*PRUÉBELO:*
Responda estas preguntas según el texto sobre Roncali y Wojtyla:
(a) ¿Qué gran acontecimiento lanzó Ángelo Roncali?
(b) ¿De qué papa recibió Karol Wojtyla una herencia preciosa?
(c) ¿Qué es la única respuesta al corazón sediento del hombre?

*PASAJE SELECCIONADO:*
+--
Ángelo Roncali y Karol Wojtyla son hijos de ese pueblo de Dios paciente, cuya verdadera fisonomía esculpe la fe a través de las circunstancias cotidianas. Ambos siguieron al Señor sin alforjas ni sandalias, cuando les llamó para que confirmaran la fe de sus hermanos. El primero entendió, no sin inspiración divina, que la Iglesia debía purificarse y volver a los orígenes, precisamente para aprender de nuevo a hablar al corazón de los hombres del siglo XX y así comunicarles la salvación de Jesucristo. Y para ello lanzó el gran acontecimiento del Vaticano II. El segundo recibió la herencia preciosa (marcada por el dolor) del papa Montini y entendió que la Iglesia debía abandonar cuitas estériles y bajar de nuevo sin miedo a las plazas para una nueva evangelización porque el hombre (tal como es, tal como ríe y llora en cada tiempo) es el camino que la Iglesia ha de recorrer para mostrarle que Cristo es la única respuesta a su corazón sediento.
+--
[Entradas guardadas]
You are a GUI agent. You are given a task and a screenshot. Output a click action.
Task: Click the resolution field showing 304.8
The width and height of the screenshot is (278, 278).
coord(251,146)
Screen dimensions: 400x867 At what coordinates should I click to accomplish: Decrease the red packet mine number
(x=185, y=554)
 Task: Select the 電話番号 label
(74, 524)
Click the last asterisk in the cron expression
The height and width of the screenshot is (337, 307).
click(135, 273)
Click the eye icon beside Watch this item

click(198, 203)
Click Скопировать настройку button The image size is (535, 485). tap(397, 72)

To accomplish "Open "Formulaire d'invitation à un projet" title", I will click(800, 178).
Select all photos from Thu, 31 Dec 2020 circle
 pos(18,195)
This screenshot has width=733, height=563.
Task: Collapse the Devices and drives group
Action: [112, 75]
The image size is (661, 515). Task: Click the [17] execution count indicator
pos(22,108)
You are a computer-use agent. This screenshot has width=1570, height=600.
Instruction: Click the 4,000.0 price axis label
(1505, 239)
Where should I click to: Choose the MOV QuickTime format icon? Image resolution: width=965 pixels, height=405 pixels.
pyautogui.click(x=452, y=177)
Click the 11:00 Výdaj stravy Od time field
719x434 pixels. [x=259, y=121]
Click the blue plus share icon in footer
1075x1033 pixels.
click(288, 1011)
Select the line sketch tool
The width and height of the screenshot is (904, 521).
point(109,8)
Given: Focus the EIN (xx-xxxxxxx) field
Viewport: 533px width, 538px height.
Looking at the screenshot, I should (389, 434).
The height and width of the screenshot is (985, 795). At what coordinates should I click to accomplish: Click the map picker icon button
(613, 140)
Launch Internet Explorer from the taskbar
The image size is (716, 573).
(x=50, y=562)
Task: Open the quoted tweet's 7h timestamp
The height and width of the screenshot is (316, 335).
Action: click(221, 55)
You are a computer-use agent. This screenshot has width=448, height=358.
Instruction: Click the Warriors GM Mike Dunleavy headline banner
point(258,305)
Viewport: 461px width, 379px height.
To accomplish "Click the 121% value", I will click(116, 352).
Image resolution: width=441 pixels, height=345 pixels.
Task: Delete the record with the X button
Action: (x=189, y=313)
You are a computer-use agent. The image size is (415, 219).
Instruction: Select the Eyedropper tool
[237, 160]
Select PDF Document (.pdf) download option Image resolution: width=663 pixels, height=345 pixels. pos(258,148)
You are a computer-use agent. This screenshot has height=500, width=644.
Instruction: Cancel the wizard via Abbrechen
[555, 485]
+--
*RESPUESTA DEL EJERCICIO:*
(a) El Vaticano II.
(b) Del papa Montini.
(c) Cristo.